TO DO: An exact copy of all records is expected, minus the images.

SOURCE MATERIAL START

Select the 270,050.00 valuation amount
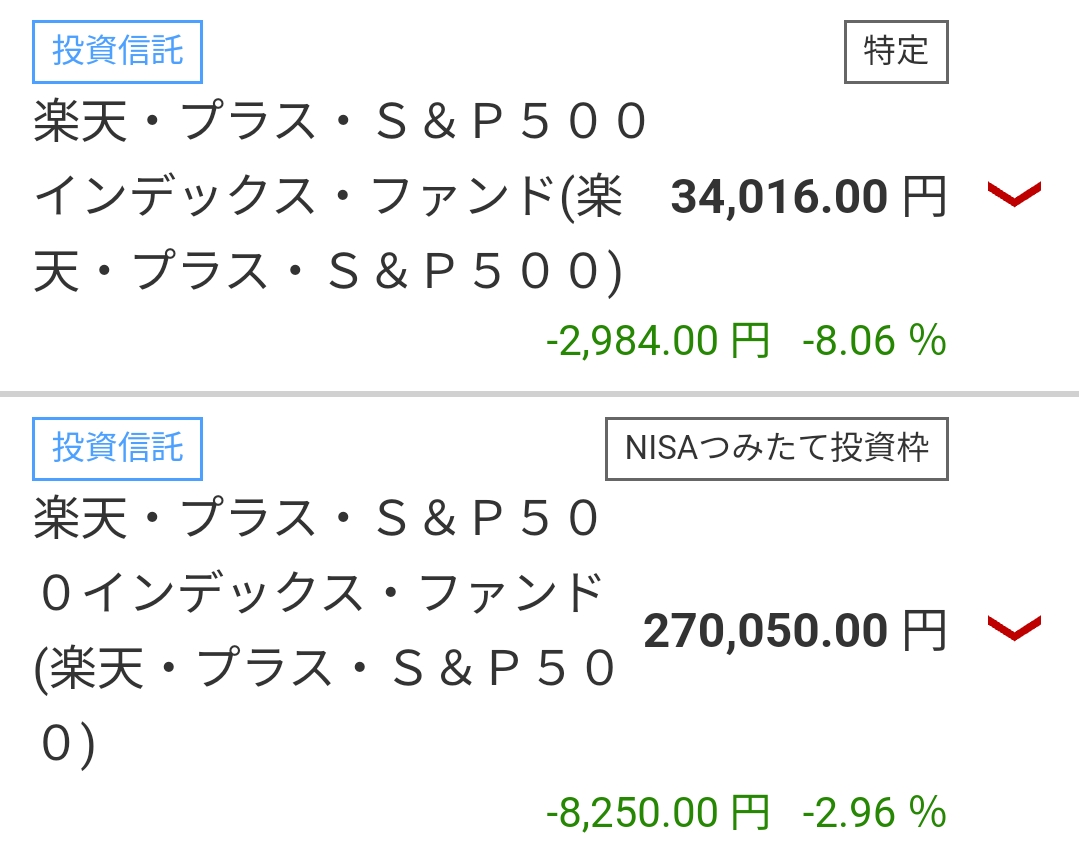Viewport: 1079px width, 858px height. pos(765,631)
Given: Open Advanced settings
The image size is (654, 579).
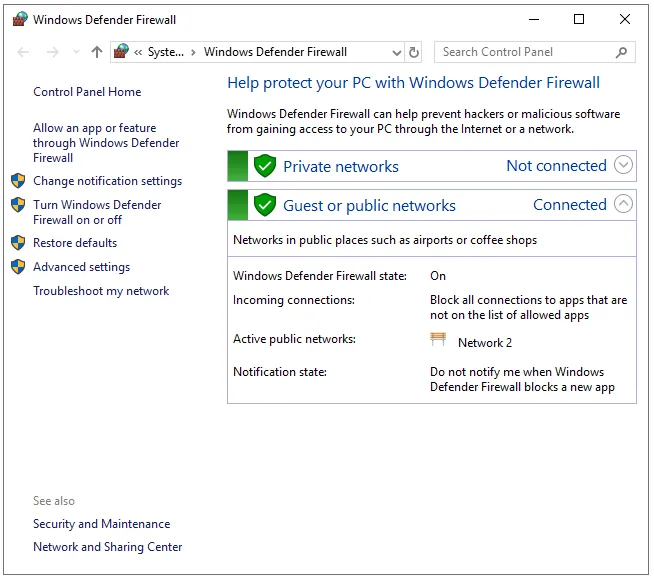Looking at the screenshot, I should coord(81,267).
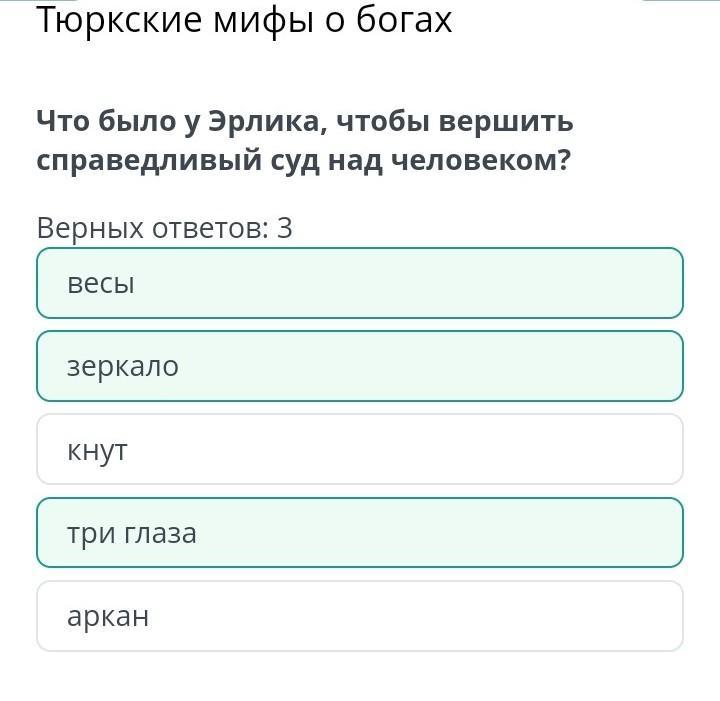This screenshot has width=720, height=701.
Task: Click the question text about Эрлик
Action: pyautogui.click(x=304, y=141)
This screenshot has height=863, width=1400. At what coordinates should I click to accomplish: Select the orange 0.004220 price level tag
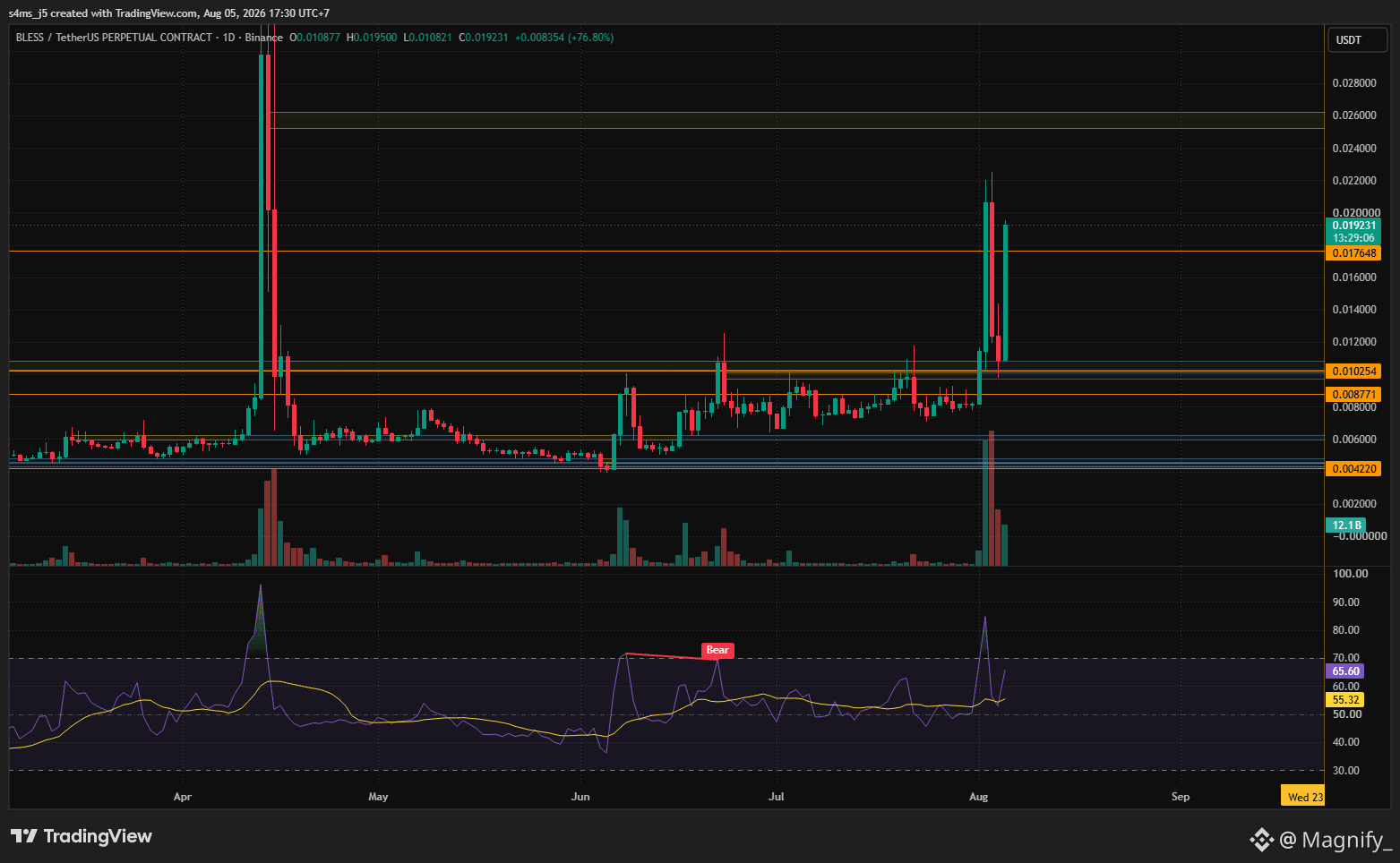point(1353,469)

SOURCE MATERIAL END

REPLY TO THE EXERCISE:
Select the 270,050.00 valuation amount
Viewport: 1079px width, 858px height. pos(765,631)
Given: Open Advanced settings
The image size is (654, 579).
Looking at the screenshot, I should coord(81,267).
This screenshot has width=720, height=701.
Task: Click the question text about Эрлик
Action: pyautogui.click(x=304, y=141)
This screenshot has height=863, width=1400. At what coordinates should I click to accomplish: Select the orange 0.004220 price level tag
point(1353,469)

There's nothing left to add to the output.